Mata Bella membulat sempurna. Dia merosot mundur sambil menggeleng tidak percaya dengan apa yang baru saja ia dengar dari pria itu.

Wajah Bella langsung memberenggut marah. Dia ikut menatap Eldrich dengan tidak kalah kesal. "Kamu apa-apaan sih?"

Bella menepis tangan Eldrich yang berusaha meraih tubuhnya. Dia bahkan memberi pelototan tajam yang malah terlihat menggemaskan di mata Eldrich.

"Bella!" Eldrich memberinya teguran. Namun gadis itu hanya mengabaikannya dan berdecak kesal.

"Eldrich, kita ini baru saling kenal. Tolong jangan bertindak berlebihan. Aku enggak suka." Bella memberi protes.

Eldrich hanya terdiam. Memperhatikan gadis di hadapannya—tanpa berkedip sedikitpun. Raut wajahnya pun sulit untuk di tebak. Terkesan sangat datar.

Eldrich marah? Tentu saja tidak. Melihat Bella yang asik mengomel atau mencak-mencak malah membuat Eldrich merasa sangat terhibur. Sudah lama ia tidak mendengar suara Bella, memperhatikan setiap perubahan raut wajahnya serta gerak-gerakan tubuh lainnya.

Lucu.

Bella memang gadis yang lucu dan juga pemberani. Berani mengemukakan pendapatnya. Walau itu bisa saja melukai perasaan lawan bicaranya. Namun memang inilah yang Eldrich suka dari Bella. Dia terlihat berbeda dari gadis-gadis biasanya.

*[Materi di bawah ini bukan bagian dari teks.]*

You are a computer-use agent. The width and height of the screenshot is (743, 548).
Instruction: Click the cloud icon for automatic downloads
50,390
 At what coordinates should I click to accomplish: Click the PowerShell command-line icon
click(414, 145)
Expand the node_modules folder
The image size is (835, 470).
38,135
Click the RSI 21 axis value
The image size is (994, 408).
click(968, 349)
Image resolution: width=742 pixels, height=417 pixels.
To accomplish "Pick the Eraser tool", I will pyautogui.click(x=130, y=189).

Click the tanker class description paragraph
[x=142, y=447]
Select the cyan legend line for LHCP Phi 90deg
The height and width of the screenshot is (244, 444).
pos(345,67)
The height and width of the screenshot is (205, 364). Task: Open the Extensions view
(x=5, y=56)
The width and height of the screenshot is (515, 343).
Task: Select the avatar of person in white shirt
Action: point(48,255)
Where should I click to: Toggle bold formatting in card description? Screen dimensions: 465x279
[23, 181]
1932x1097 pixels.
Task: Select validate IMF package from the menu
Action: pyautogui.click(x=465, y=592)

Eldrich baru bisa mengedipkan mata ketika melihat Bella yang sudah mengoceh. Dia lantas menghela nafas berat kemudian mendekatkan sedikit tubuhnya.

"Sudah?"

"Ha?"

Eldrich tersenyum miring. Tanpa aba-aba, dia memajukan wajahnya semakin dekat dengan Bella. Terlihat ada raut terkejut di wajah cantiknya itu.

"Mau apa kamu?" Bella memekik kecil. Kedua tangannya spontan terangkat menahan dada Eldrich yang ingin merapat padanya.

"Jangan macam-macam! Atau aku akan berteriak!" ancamnya tidak main-main. Namun ada seberkas sinar kepanikan di antara kedua matanya.

Eldrich mengabaikan ancaman Bella. Dia bahkan bergerak—menelengkan kepalanya ke arah kiri hingga hidung mancungnya nyaris menyentuh pipi Bella.

"Eldrich.."

"Kamu selalu bilang kalau aku hanyalah orang asing, bukan?" Eldrich berbisik dengan nada berat. Bella seketika bergeming. Tanpa sadar dia menahan nafasnya sendiri. "Kalau begitu izinkan aku untuk mengenalmu lebih dalam," 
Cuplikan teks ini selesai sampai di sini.